After a couple of ‘taster’ drives abroad in pre-production models, we’ve finally had a chance to test the all-new Mazda MX-5 on UK roads. The new model is, at just 3.9 metres in length, the shortest it’s ever been in its 25-year history, and at 1090kg (including the driver) in base form, almost as light as it’s ever been, too. Making it more compact and light should not only make it more fun to drive, but also more economical.
Mazda offers two four-cylinder petrol engines: a 1.5-litre entry-level unit and the 2.0-litre range-topper we’re testing here. Our 2.0-litre car has 158bhp, and cracks 0-62mph in 7.3sec. It can also return an impressive 40.9mpg.
Even the 1.5 can see off 0-62mph in 8.3sec, and return a claimed average of 47.1mpg. Both get a six-speed manual gearbox, and an automatic will arrive in due course.
What’s the 2015 Mazda MX-5 2.0 like to drive?
The 2.0 engine is one that needs to be revved to access the power, because it doesn’t have the low-down grunt that modern turbocharged engines offer.
While the MX-5 may not be as fast as turbocharged rivals such as the Audi TT and BMW Z4, the driving experience is always rawer and more engaging. This is the kind of car you can have fun in without breaking the speed limit, and the performance on offer is perfect for British roads.
The gearshift is also slick and precise. At town speeds the MX-5 is genuinely nippy, and overtaking is a doddle on faster A-roads.
Our test car came in the range-topping Sport Nav trim that includes a sportier suspension set-up. Nevertheless, the MX-5 rides extremely well, with bumps in the road being absorbed by the car rather than passed on to the occupants to endure.

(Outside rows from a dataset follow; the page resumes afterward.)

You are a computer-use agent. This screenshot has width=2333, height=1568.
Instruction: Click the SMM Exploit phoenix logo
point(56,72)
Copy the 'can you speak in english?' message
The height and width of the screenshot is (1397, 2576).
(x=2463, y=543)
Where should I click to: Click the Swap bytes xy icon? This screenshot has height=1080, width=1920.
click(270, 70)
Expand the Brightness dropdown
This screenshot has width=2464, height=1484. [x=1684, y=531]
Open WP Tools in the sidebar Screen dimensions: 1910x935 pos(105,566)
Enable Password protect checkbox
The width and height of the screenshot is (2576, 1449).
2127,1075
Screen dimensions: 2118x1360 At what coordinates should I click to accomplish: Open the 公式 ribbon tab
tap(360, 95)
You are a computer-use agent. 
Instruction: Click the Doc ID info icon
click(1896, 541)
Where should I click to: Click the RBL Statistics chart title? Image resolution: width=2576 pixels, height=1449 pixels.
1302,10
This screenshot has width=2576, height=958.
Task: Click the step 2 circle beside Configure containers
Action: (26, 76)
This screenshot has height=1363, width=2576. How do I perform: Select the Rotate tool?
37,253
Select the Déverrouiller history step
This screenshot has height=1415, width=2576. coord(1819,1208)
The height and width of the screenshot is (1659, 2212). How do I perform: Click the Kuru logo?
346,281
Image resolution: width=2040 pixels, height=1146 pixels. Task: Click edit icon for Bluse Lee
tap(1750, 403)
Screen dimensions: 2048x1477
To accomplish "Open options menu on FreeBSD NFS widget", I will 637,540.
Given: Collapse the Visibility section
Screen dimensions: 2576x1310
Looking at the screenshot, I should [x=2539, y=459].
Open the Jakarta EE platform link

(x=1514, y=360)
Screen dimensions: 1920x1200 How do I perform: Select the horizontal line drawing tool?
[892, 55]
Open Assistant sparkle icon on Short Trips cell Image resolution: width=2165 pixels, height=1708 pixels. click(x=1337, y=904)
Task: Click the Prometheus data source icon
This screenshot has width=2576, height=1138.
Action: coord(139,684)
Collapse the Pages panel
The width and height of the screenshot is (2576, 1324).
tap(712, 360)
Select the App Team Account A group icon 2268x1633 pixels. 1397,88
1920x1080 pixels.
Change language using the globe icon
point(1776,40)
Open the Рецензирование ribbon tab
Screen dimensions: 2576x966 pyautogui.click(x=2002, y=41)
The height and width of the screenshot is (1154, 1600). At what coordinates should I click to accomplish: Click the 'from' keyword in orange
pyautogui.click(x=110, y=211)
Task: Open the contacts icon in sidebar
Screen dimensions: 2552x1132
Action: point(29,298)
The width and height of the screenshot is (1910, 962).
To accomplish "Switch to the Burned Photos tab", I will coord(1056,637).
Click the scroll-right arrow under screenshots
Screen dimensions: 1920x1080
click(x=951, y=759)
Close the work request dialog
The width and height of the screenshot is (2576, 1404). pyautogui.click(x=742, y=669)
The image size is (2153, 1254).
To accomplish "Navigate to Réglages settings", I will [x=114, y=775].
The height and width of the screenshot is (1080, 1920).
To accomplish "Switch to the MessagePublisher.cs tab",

The electrically assisted steering system is also sweet and precise, and makes cornering a real pleasure. The car can be accurately placed in corners, and there’s plenty of feedback on offer.
Refinement is good rather than great on the motorway, but put down the roof and you can still have a conversation with your passenger without shouting.
What’s the 2015 Mazda MX-5 2.0 like inside?
This new MX-5 might be smaller than the model it replaces, but some clever design tricks and impressive visibility mean that the interior never feels claustrophobic. The cabin is also stylishly designed and made from materials that look and feel good quality.
The 130-litre boot is 20 litres smaller than the previous car’s, but it is a more useable space. Meanwhile, the roof can easily be dropped or raised with just one hand.
The £20,095 SE-L trim makes the most sense because it comes with a DAB radio, Bluetooth, climate control and a 7.0in touchscreen infotainment system. Navigation is a £600 option.
Should I buy one?
The new MX-5 offers a fine driving experience. When you throw in its affordable pricing, those likely low running costs from Mazda’s typically impressive real-world fuel economy, and its fine looks, it certainly makes it one of the most compelling cars in its class.